臨時運営委員会には26人(委任2人)が出席したが、メンバーに強行すべきという意見はなかったという。史上初の中止を決断した歴史的瞬間について、関係者は「多数決ではなかった」と振り返った。

最終的には、会見で何度も「苦渋の決断」と語った高野連の八田英二会長、「断腸の思い」といった丸山昌宏大会会長(毎日新聞社社長)の2人が、1時間40分の話し合いをまとめたのだった。

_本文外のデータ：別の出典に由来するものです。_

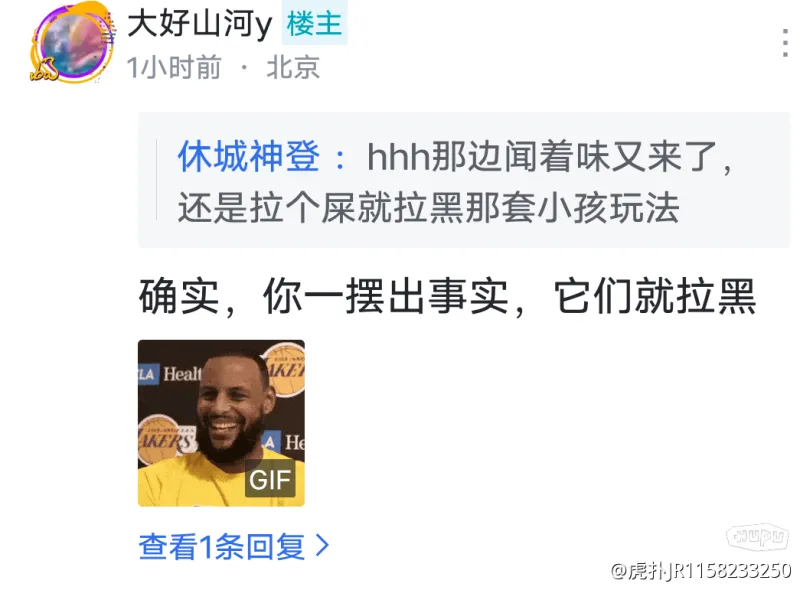This screenshot has height=590, width=800.
Task: Tap the 大好山河y user avatar
Action: click(72, 43)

最後まで球児の夢をかなえるために開催の可能性を探ったが、ここにきて中止せざるを得ない状況にも追い込まれた。別の関係者は「これでは野球が、野球でなくなってしまう…」ともらした。

これまで、大会本部は新型コロナウイルス感染予防に最大限努力する約束を公言した。だが、医学的見地から受けた説明にはがくぜんとしたという。「ベンチ前での円陣」「マウンドでの集合」もNGとされたのだ。

様々な制約を受け入れながらの実施なら考えられたかもしれない。マスク、消毒液など物資の準備をしてリスク低減はできた。だが、ナインがお互いを勇気づけ、励まし合って、絆(きずな)を確かめ合う行為までが禁止された。

チームワークによって、お互いが助け合いながら勝利を追求する。八田会長が「学校教育の一環」と繰り返した高校野球の理念までが、感染症という“見えない敵に”犯されかねない。もはや、観念せざるを得なかった。